The research, which has just been published in the prestigious Scientific Reportsshows already a strong and complex interaction of ancient DNA lineages of different origins between 5500 and 4500 BCE -years before our era-. This intensity was maintained throughout the Neolithic, unlike in the rest of Europe, where hunter-gatherer societies were marginalised.
The study has analysed the mitochondrial DNA fingerprint, which is maternally transmitted, in almost 700 ancient and modern individuals from Spain and Portugal and other samples from the European continent, in order to trace the population and genetic movements during the Neolithisation of the territory.
The diversity of female ancestral lineages continued during the Copper Age (3000-2200 BCE), when populations became more homogeneous.
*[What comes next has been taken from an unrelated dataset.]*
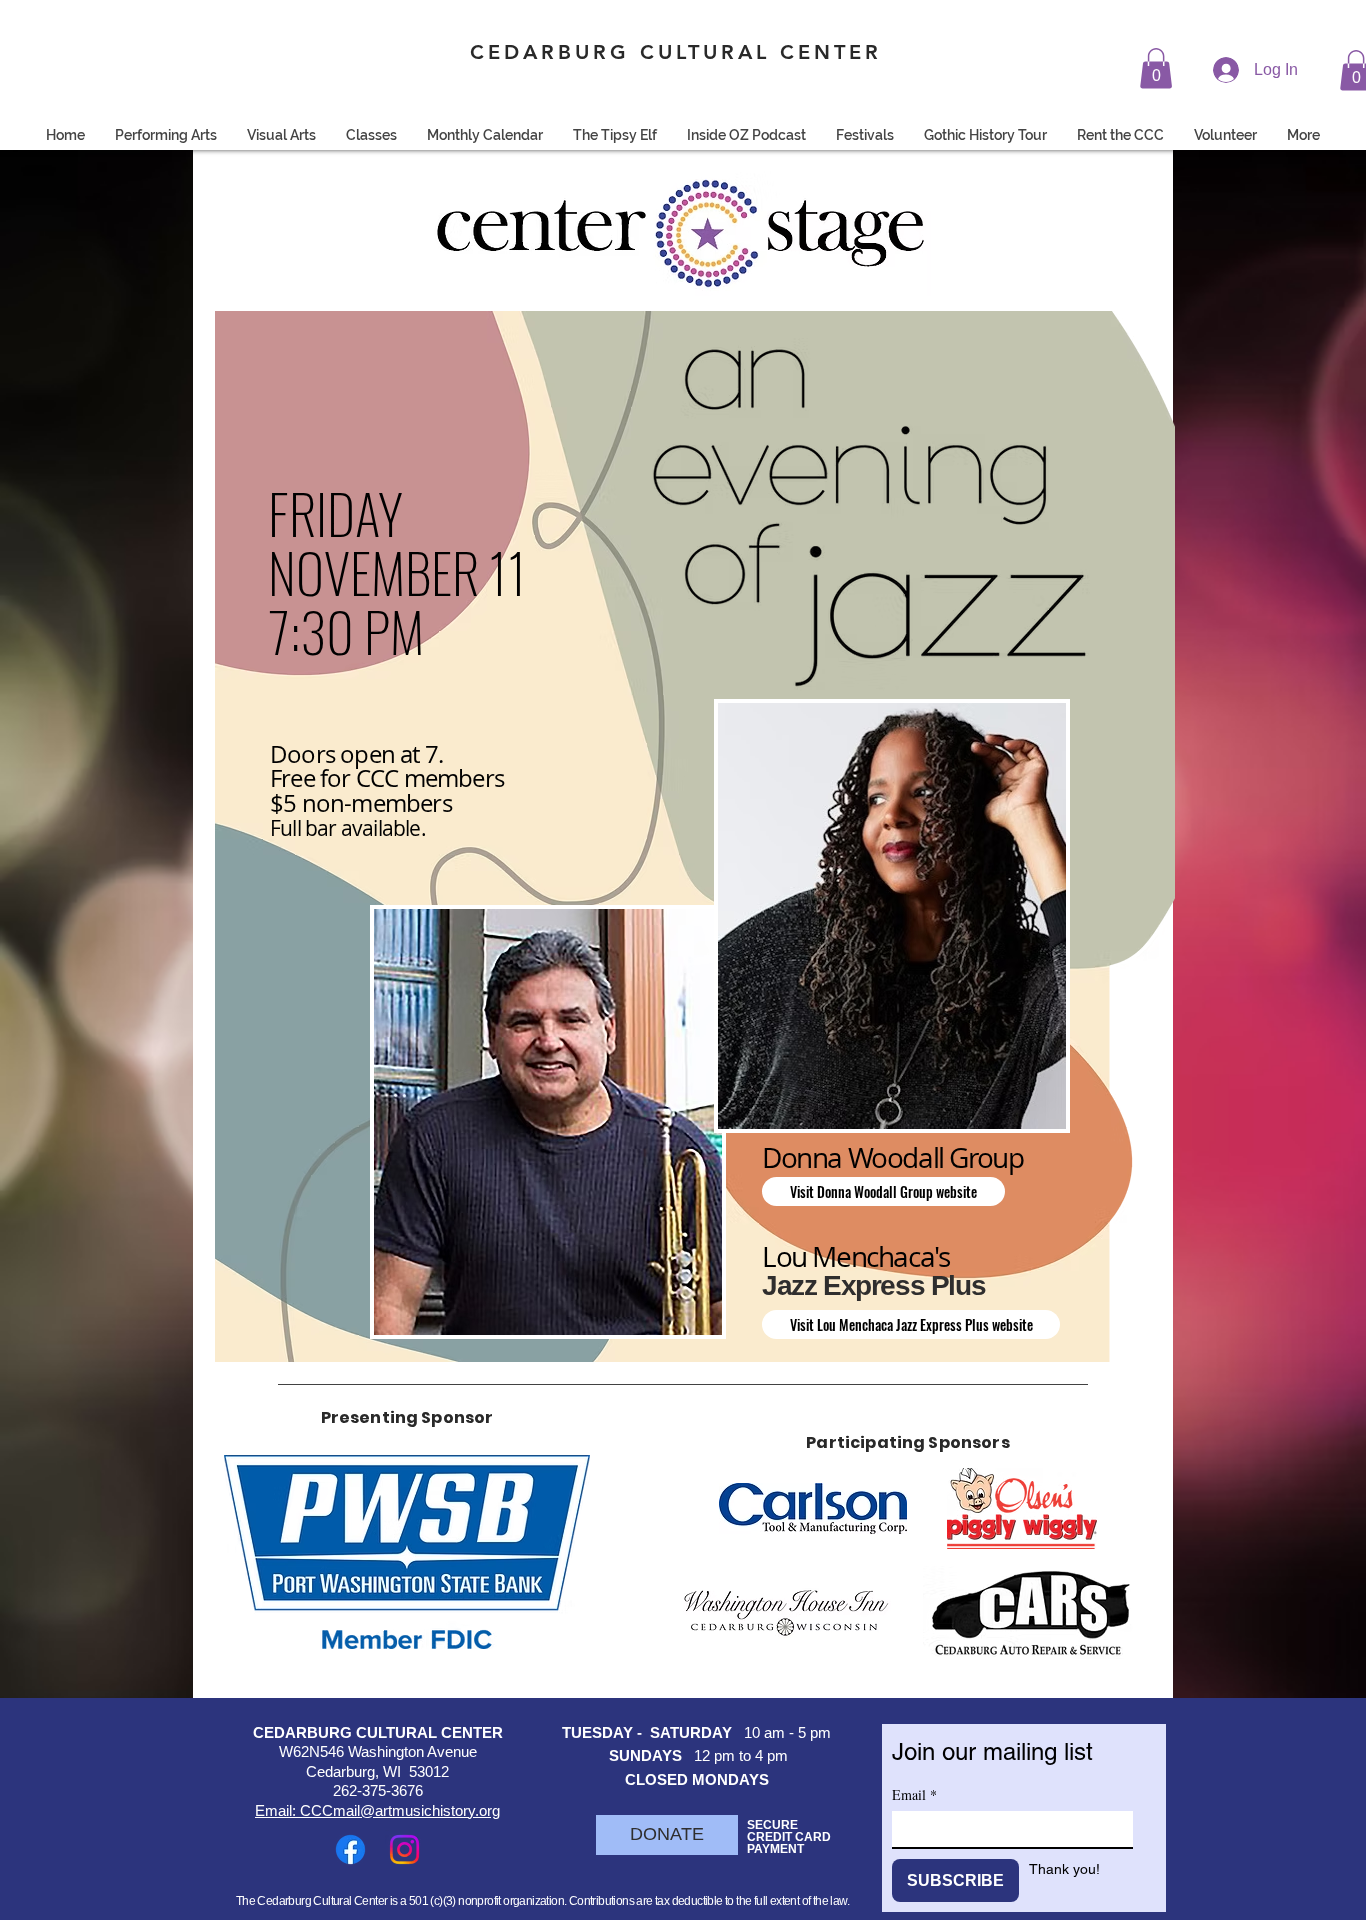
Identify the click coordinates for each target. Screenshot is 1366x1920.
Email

The colonisation and population history of Europe during the Neolithic and Bronze Age has been analysed in recent years in terms of its structure and dynamics, thanks to close collaboration between archaeologists and molecular geneticists. In contrast to the situation in south-eastern and central Europe, very little information is available on the western Mediterranean area, where the first farmers from the East supposedly arrived by sea.
Migratory movements and population dynamics during the Late Prehistoric period have been the focus of a project funded mainly by the German Research Association (DFG) and coordinated by the Department of Bioarchaeology of the University of Mainz (Germany), together with the Department of Prehistory of the Universitat Autònoma de Barcelona (UAB), the German Archaeological Institute of Madrid and the Australian Centre for Ancient DNA.
The project "Reconstruction of the population dynamics of the Iberian Peninsula between the Neolithic and the Bronze Age based on aDNA (ancient DNA) analysis", published recently, was carried out between 2011 and 2015 in close collaboration with the Archaeological Museum of Alicante-MARQ and the Prehistory Department of the University of Alicante, together with more than forty archaeologists from Spanish and Portuguese universities, museums and specialised departments. The number of samples analysed totals 318 individuals from 57 archaeological sites in the Iberian Peninsula, the Balearic Islands and North Africa, dated between the Neolithic and Bronze Ages (5500 and 1550 BCE). This anthropological material has been compared with existing data from Central Europe and the Carpathian Basin obtained by the same team at the University of Mainz.
The results, which are now published in Scientific Reports from Nature include the mitochondrial identification of 213 new analysed and 125 already published samples of individuals from present-day Spain and Portugal. In contrast to the situation observed during the Early and Middle Neolithic of central and southeastern Europe, the populations of the Iberian Peninsula show a much more complex and intense interaction between the local hunter-gatherer societies and the new Neolithic populations that arrived from the Near East.
A strong mixing of DNA lineages of female ancestors from different origins has already been observed during the early Neolithic (5500-4500 BCE), when the survival of lineages from hunter-gatherer societies seems to have been marginal in central and southeastern Europe. In contrast, in the Iberian Peninsula, hunter-gatherer mitochondrial DNA haplogroups increase steadily in relation to distance from the Mediterranean coast. The various new haplogroups of eastern origin are mixed with the local hunter-gatherers. "Even so, we also observed the arrival of Neolithic communities related to Central European farmers (so-called "banded pottery groups") in the north-east of the Iberian Peninsula, particularly at the Els Trocs burial site in the central Pyrenees," says Kurt W. Alt, of the Danube Private University in Krems, Austria, and promoter of the project, after presenting the results of this fascinating research in his talk this morning at MARQ.